Michael Amos

Personal information
- Full name: William Michael Amos
- Born: 12 August 1932 Auckland, New Zealand
- Died: 14 April 2003 (aged 70) Auckland, New Zealand

Sport
- Country: New Zealand
- Sport: Swimming
- Event: Freestyle
- Club: North Shore Swimming Club

Achievements and titles
- National finals: 100 yd freestyle champion (1952, 1953, 1955) 220 yd freestyle champion (1950, 1952)

Medal record
Men's swimming
Representing New Zealand
British Empire Games
| Gold medal – first place | 1950 Auckland | 880 y Freestyle Relay |

= Michael Amos =

New Zealand swimmer

William Michael Amos (12 August 1932 – 14 April 2003) was a New Zealand swimmer. He won a gold medal at the 1950 British Empire Games, and five New Zealand national swimming titles in the early 1950s.

==Early life and family==
Born in the Auckland suburb of Ponsonby on 12 August 1932, Amos was the son of Arthur Malcolm Amos and Kathleen Mary Amos (née Booth). He was educated at Takapuna Grammar School.

===1965===
Birth of daughter, Christine Amanda Amos on 26 July

==Swimming==

===Early career===
A member of the North Shore Swimming Club, Amos came to national attention in September 1946, when he broke the New Zealand junior boys' record for the 440 yards freestyle by 14.8 seconds, recording a time of 5:32.2. A week later, he broke the national junior 220 yards freestyle record at the Tepid Baths in Auckland, with a time of 2:36.1, surpassing the previous record by 0.4 seconds.

===1949===
In early 1949, Amos swam 440 yards freestyle in 5:13.4, to break the national intermediate boys' record previously held by Noel Crump by 1.4 seconds. Amos then won five titles at the 1949 New Zealand junior swimming championships held in Napier: the 100 yards, 220 yards and 440 yards freestyle; and the 100 yards and 220 yards backstroke. Later that year, in August, Amos lowered the national junior 880 yards freestyle record by 23 seconds, recording a time of 10:51.8, which was 0.2 seconds outside the New Zealand senior record for the distance held by Colin Chambers. The following week, he broke both the national junior and senior records for the 220 yards freestyle, held by Noel Crump and Noel Chambers, respectively, with a time of 2:18.8. In September 1949, Amos set new national junior records of 1:06.0 for the 100 yards backstroke, and 2:46.2 for the 220 yards backstroke. In November 1949, he unofficially recorded 54.0 seconds for 100 yards freestyle as the final leg of a relay. Amos broke his own New Zealand national record for the 220 yards freestyle by 4.8 seconds in December 1949, covering the distance in 2:14.0.

===1950===
At the New Zealand national swimming championships held in Auckland in January 1950, Amos won the 220 yards freestyle title in a time of 2:20.0, a championship record. He finished second in the 100 yards freestyle final, touched out by the winner, Lyall Barry, who recorded a time of 55.4 seconds. Amos was also second in the 440 yards freestyle, finishing three yards behind Buddy Lucas who took the title in a time of 5:03.4.

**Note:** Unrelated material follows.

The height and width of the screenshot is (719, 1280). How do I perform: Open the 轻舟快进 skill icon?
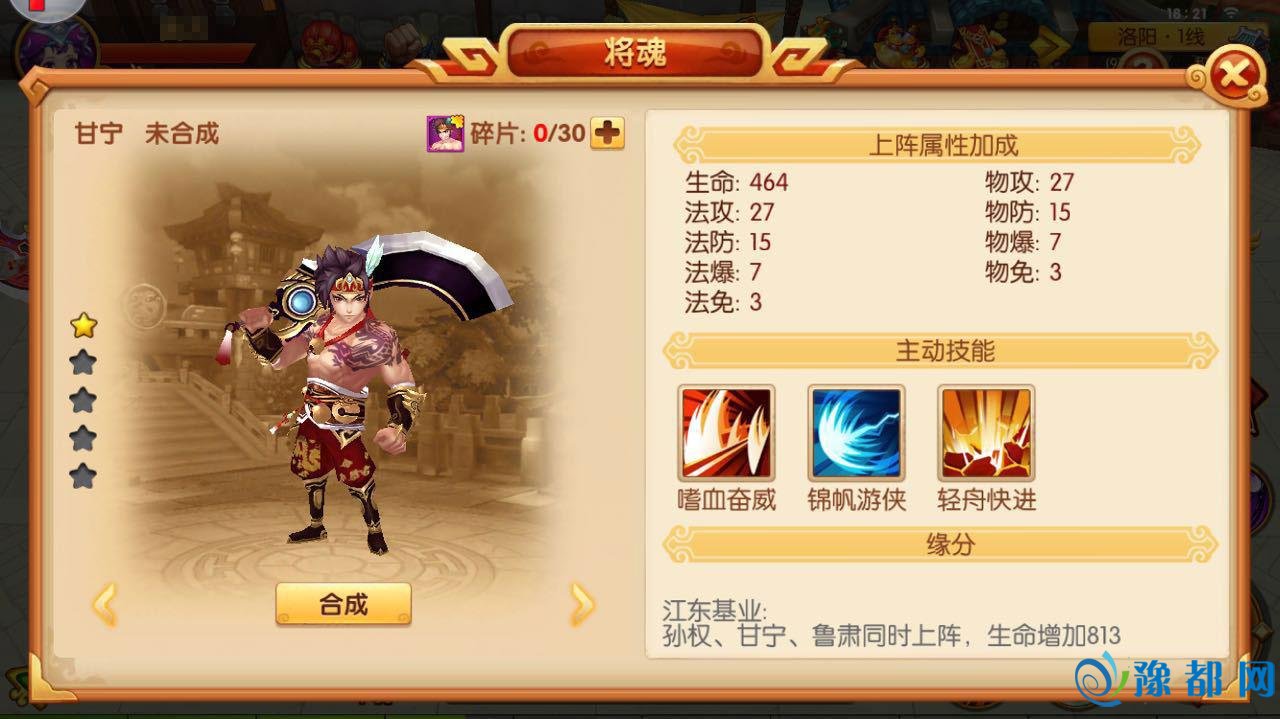[986, 434]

Representing New Zealand at the 1950 British Empire Games in Auckland, Amos won a gold medal in the men's 880 yards freestyle Relay, alongside Lyall Barry, Noel Chambers and Buddy Lucas. He also competed in the 110 yards and 440 yards freestyle events. Amos qualified for the final of the 110 yards freestyle with a time of 1:01.9 in his heat, making him the sixth-fastest qualifier; in the final he swam 1:02.5 to finish sixth. In the 440 yards freestyle, he progressed to the final as the sixth-fastest qualifier with a time of 5:06.1, and then recorded a time of 5:08.1 in the final to place fifth.

===Later career===
Amos won a further four New Zealand national swimming titles: the 100 yards freestyle in 1952, 1953, and 1955; and the 220 yards freestyle in 1952.

==Death==
Amos died at a private hospital in Te Atatū South on 14 April 2003.